Graham then fired off a list of Trump’s accomplishments. His rhetoric hit its highest heat when he asks, “And these ten, from his own party, joined in the feeding frenzy. It makes you wonder what the thirty pieces of silver were that Speaker Pelosi promised for this betrayal.” 

There are two big problems with Graham’s statement. First, it’s borderline sacrilegious for a Christian minister to invoke the betrayal of the Lord in a discussion of Donald Trump’s impeachment. Second, it’s an example of Christian leaders spending time around Trump and becoming like Trump. The statement accuses these ten members of Congress of receiving a quid pro quo to betray Trump to Nancy Pelosi.  

It’s couched in a very Trumpian way so Reverend Graham can later gaslight us by saying, “I didn’t say they took a bribe. It just makes you wonder if they did” when he, in reality, said “I wonder what bribe they got,” not “if they did.” 

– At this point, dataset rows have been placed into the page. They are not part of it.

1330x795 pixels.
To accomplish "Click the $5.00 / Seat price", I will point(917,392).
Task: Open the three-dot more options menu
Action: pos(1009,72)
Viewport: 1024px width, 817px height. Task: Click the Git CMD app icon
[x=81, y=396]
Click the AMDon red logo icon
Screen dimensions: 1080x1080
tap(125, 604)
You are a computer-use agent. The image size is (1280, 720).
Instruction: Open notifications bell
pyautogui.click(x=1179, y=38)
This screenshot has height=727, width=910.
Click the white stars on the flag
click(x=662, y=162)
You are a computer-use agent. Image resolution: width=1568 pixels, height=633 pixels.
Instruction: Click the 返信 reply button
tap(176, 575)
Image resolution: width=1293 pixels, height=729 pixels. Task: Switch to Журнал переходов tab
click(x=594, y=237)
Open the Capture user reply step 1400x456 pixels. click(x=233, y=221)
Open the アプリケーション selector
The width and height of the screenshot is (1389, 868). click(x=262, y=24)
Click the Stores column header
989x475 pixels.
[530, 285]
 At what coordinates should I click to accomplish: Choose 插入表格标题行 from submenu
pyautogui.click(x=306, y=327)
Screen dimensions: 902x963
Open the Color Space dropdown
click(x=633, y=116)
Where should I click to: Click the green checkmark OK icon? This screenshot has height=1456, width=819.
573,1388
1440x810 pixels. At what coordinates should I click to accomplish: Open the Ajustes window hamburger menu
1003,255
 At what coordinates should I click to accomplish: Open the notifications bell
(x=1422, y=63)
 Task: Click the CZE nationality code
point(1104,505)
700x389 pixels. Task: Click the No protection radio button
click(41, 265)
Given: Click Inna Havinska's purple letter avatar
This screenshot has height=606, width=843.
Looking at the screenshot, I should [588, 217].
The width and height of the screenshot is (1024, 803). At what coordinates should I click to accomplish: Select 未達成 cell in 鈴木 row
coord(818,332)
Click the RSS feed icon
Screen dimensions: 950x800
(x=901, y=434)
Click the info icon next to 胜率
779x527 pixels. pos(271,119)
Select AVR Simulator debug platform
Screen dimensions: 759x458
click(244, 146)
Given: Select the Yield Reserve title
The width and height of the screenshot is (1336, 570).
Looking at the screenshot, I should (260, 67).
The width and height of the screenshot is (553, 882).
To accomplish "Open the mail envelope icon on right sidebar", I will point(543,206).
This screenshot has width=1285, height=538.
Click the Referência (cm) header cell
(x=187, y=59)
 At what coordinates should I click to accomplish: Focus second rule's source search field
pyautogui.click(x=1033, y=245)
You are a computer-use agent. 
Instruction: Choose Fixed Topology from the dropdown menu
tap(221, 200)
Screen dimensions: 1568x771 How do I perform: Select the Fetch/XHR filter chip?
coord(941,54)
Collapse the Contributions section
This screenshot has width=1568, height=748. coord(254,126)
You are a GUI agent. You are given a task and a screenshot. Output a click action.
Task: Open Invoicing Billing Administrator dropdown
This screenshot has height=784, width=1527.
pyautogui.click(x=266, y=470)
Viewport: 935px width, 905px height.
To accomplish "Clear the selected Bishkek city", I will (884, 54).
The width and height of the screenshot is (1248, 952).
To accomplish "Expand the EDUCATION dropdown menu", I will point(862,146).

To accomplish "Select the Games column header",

It also implies the only reason these members of Congress could be moved to vote for impeachment was that the Democrats had corrupted them. It’s inconceivable to Rev. Graham that they could have a non-corrupt reason, even though these members of Congress have explained their reasoning.  U.S. Rep. Jaime Herrera-Beutler, R-WA, laid her reasons out in a Twitter thread citing the President’s lying to the American public about the elections and Vice President Mike Pence’s ability to overturn the results. He organized a rally to attract them, worked them to a frenzy, and set them onto the U.S. Capitol building leading to the mob invading the Capitol, Congress fleeing, and five deaths. Herrera-Bueller also said that the President neglected his duty to protect U.S. citizens and that while this was all going on, “the only action we know the president took was calling GOP Senators, seeking their support to delay the Electoral College certification.” 

Even if you want to argue that members’ motives weren’t as pure as they indicate, it’d be far more likely that members were angered that President Trump placed their lives in jeopardy and never apologized for it after most stood by him throughout his administration.  

Yet, I doubt this is mere pique at Trump’s reckless endangerment of their lives because members of Congress are facing the consequences.  U.S. Rep. Liz Cheney, R-Wyo., has been condemned by her state party and has had U.S. Rep. Jim Jordan, R-Ohio, and others call for her ouster. Others are fielding angry calls, being condemned by political allies, and on talk radio. It’s almost certain that some of these members have won their last election and will be ousted at the next primary election, and they may lose more than that. 

The only thing any of these members have gotten from Nancy Pelosi is her assurance that body armor is a reimbursable expense for members of Congress. 

Minority Leader Kevin McCarthy, R-Calif., warned his caucus not to criticize colleagues who voted for impeachment because it would endanger their colleagues’ lives by inflaming more violence. This makes Rev. Graham’s casual slander of these members even worse.  Those who talk and write about politics should be properly chastened to be careful with loose allegations after what happened at the Capitol as a result of the President’s inflammatory lies about the election. Graham is suggesting without evidence to millions of followers that these members were acting out of a corrupt motive. By doing so, he’s endangering the lives of these members of Congress and the lives of their families. 

Franklin Graham should individually and publicly apologize to these members for his reckless statement. He’s free to disagree with their vote, and he’s free to advocate for their replacement. However, as one of the country’s most prominent Christian leaders, he shouldn’t be engaged in malicious gossip. Throughout his life, he’s done amazing work sharing the gospel and leading an organization that has impacted thousands of lives around the world. I fear he’s undoing much of the positive impact he’s made through his intemperate behavior over the last few years.